It seems she hangs upon the cheek of night
As a rich jewel in an Ethiop's ear-
Beauty too rich for use, for earth too dear!


Eileen; sahkae@gmail.com

I line my eyes like a raccoon and my nail polish is always cracked.


Thursday, June 16
This post is about misses. Not about the balls I've failed to hit at tennis, not about the targets I've never met. It's about the relationship between me and a whole lot of others whom I love and miss dearly.

SNSJ. The uniformity and unity, the dashing around. It changed my perception of camps; to the point that every single camp becomes one about puntuality and precision for me. The visit back to St Nicks on Monday didn't do much to toss me back into the crazed cadet's life. I think I've become too withdrawn. An ex-FA NCO who's since forgotten CPR, an ex-zone competition leader who's since forgotten footdrill commands. I can never forget the change parades and the draining stand-by-bunks, but somehow, I can't imagine myself in the act of doing so again.

Maybe I've grown up too fast, scoffed and scorned at past deeds I once immersed myself in. Sneaking out late at night used to be such a joy; the triumphant me creeping back in without the parental units aware. I now sicken of late nights. I've partied too hard, stayed out too late, gone too far. Everything's changed so much in the span of 6 months.
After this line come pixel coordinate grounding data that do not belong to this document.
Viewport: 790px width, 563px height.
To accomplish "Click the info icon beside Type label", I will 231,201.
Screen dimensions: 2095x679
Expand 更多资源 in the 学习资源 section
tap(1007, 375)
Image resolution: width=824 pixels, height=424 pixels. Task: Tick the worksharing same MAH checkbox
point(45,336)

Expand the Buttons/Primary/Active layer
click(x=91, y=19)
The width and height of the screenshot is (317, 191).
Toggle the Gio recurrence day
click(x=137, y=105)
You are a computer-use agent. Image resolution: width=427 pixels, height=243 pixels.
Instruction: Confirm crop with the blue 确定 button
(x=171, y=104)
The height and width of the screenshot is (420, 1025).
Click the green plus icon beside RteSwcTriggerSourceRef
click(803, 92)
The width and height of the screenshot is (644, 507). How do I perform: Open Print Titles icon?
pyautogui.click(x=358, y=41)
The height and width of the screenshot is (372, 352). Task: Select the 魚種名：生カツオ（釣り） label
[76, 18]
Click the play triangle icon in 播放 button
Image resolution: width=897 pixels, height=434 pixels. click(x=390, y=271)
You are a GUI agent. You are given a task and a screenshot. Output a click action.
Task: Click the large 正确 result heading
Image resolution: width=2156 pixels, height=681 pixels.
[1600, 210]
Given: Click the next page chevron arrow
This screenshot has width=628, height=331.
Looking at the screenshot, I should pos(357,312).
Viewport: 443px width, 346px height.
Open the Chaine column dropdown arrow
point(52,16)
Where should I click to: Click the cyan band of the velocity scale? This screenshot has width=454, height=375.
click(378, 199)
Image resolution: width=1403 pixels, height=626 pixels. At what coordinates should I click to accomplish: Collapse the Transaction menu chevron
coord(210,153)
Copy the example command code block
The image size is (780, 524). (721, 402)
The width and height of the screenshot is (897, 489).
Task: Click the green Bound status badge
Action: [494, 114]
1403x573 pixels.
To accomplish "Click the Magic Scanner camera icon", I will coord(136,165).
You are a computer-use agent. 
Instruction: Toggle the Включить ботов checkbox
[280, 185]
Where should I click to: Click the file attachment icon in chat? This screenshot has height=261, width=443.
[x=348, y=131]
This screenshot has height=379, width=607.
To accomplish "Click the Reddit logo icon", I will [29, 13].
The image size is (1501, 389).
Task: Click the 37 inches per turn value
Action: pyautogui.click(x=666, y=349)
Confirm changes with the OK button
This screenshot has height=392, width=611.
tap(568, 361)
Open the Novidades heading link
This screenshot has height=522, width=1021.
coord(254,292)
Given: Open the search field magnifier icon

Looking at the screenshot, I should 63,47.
Nothing much seems to excite me to hyperventilation nowadays, and maybe it's time to really take a step back. Study.

That's what Haan's been up to, hence declining to meet up today. Us 02 people seem to be drifting, looks like our frequent predictions are fast becoming reality. Predictions shouldn't be made for laughs I think. We hung out at Newton, pigging out on all that hokkien mee, stingray, sugarcane juice, popiah, ice kachang, satay, carrot cake. [I like listing food; makes me feel happy] Somewhat like the good old times. Just that dinner ended alot sooner, and didn't drift into supper like it used to. I got home before midnight.

Tonight will be spent lying in bed and listening to Ladytron. Good old self-reflection time, something that hasn't popped by in awhile.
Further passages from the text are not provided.